> **Selection**
What's magical about 10 V? Just because it is half of Vcc?

Remember what the Q-point is. It is the DC operating point of the circuit with no signal applied. You calculated that directly by using the nominal current gain of the transistor.

If you are wanting to use intersecting lines on the load-line to find the Q-point, then what you need to plot are the voltage-current lines for the same two points on the circuit for two different parts of the circuit. The straight line on the graph is the V-I charactersitic for Ic vs Vce as imposed by the Vcc and Rc components. Next you would plot the Icc vs Vce as imposed by the transistor. The Q-point would be where those two plots interset.

But you don't need to do that because you calculated it directly.

 

I'm thinking ahead to the ac signal. Placing the Q-point at center allows a greater ac signal amplitude without saturation or cutoff clipping? I'm simply using what I was given. At this point, the AC Load Line has not been introduced yet. It just seems counterintuitive that the midpoint of the load line would not be used as the Q-Point. Then again, why use 20V Vcc?

using the nominal current gain of the transistor

Without using an actual component and its rated specifications, the 200 β is simply an illustration. If I read your answers correctly, the Ic value is the key and not the voltage? Which would mean the 20Vcc is a bit unnecessarily excessive? I still want to see the Q-Point positioned to avoid ac signal clipping, or think I do.

> **Extracted information**
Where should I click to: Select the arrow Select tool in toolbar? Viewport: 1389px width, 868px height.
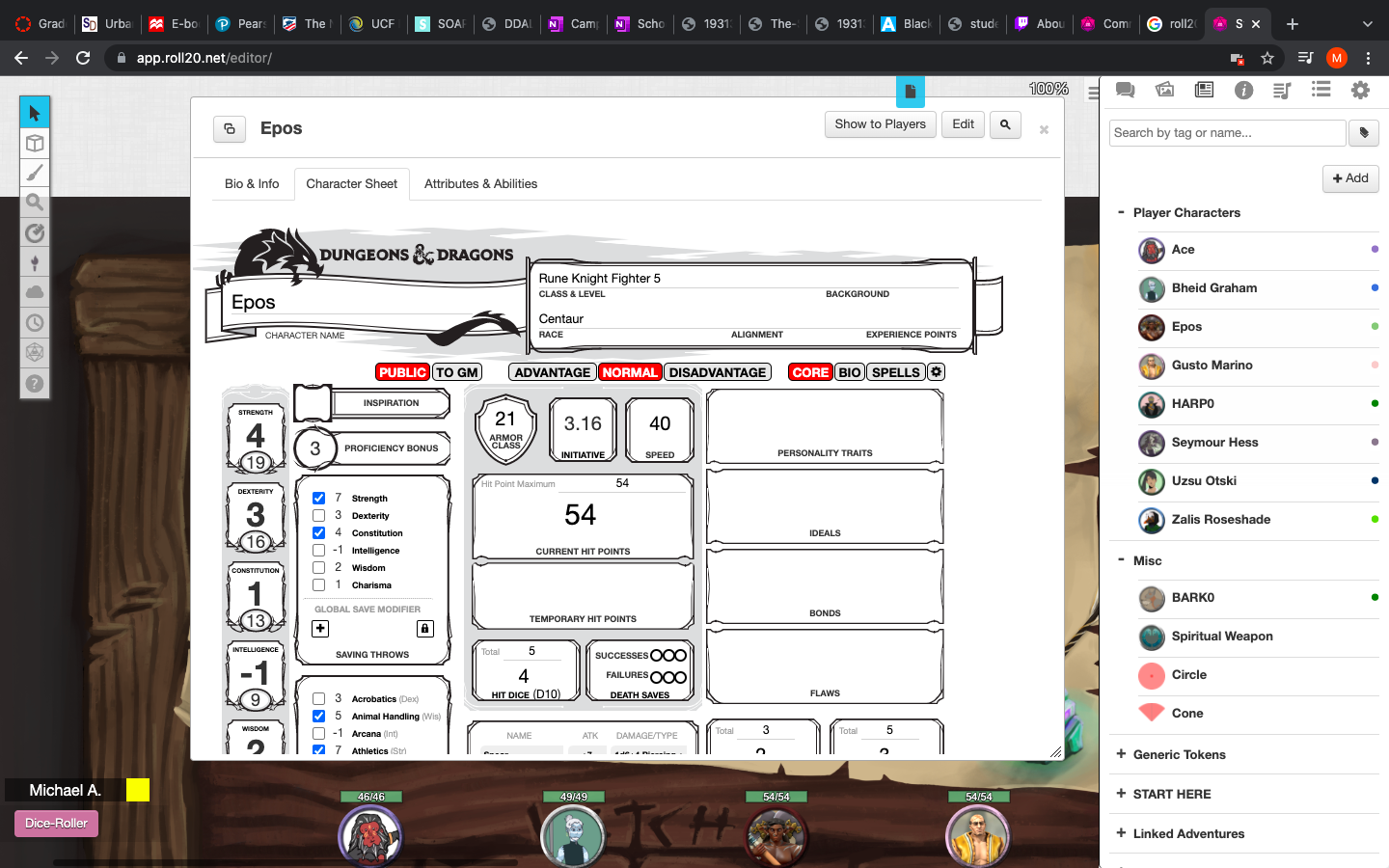point(35,113)
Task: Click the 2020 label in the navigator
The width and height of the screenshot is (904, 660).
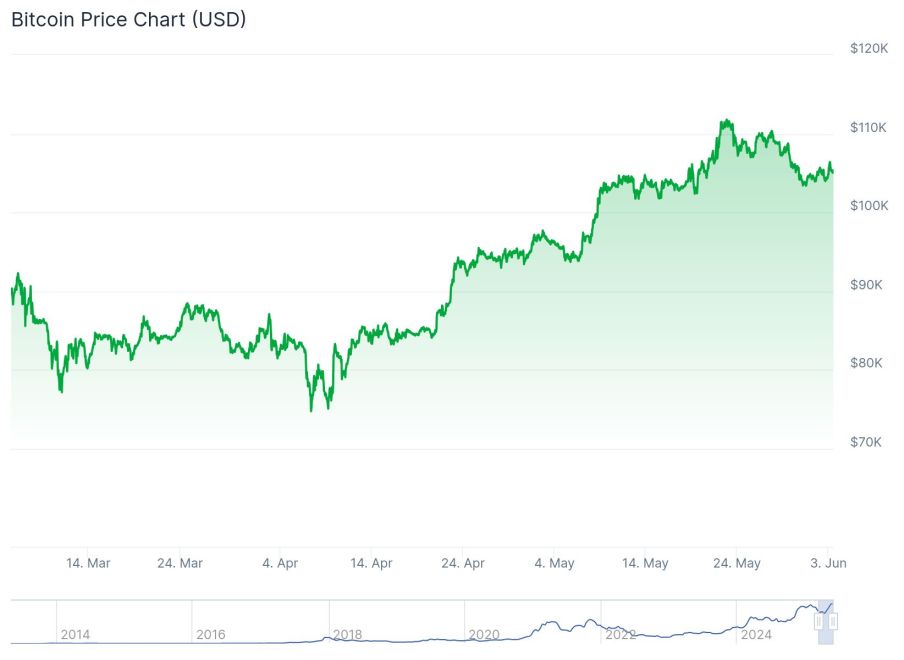Action: [x=484, y=634]
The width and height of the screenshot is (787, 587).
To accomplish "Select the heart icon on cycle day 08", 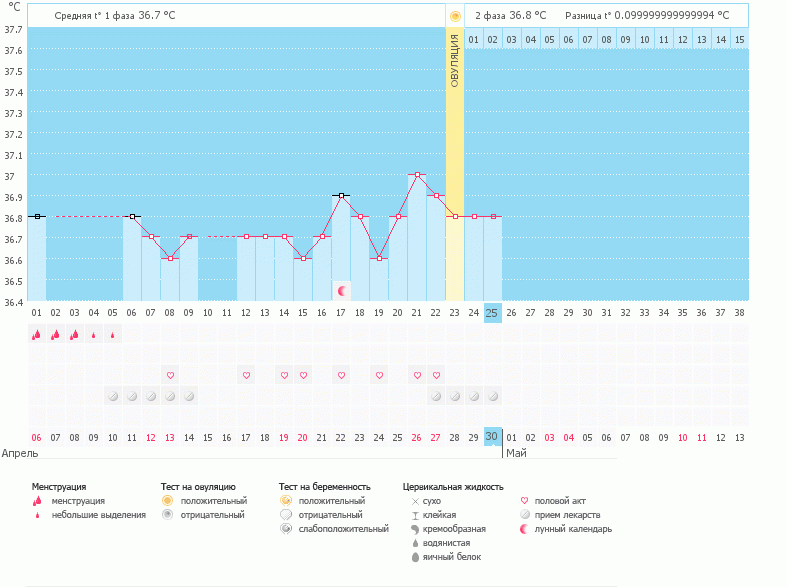I will [x=170, y=375].
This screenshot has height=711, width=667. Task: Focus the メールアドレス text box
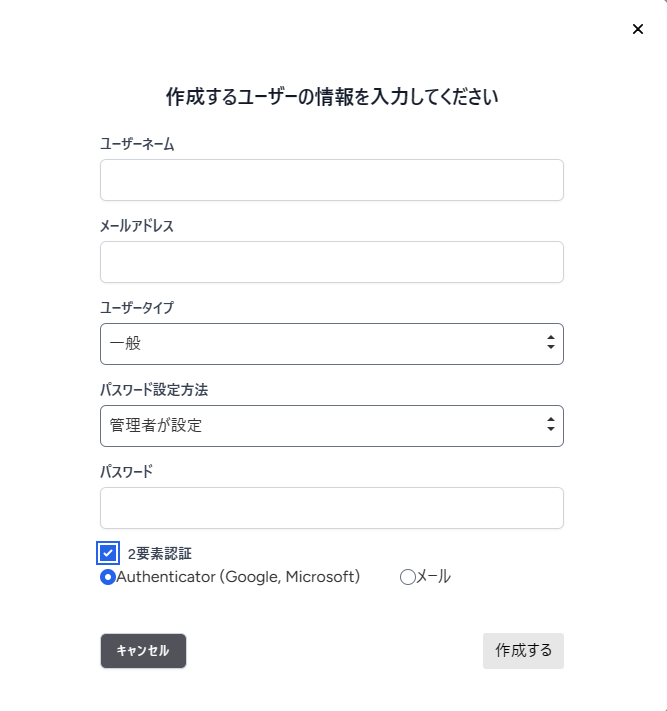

> **The request**
According to the forum thread above, what is the Q-point?

> **The output**
The DC operating point of the circuit with no signal applied.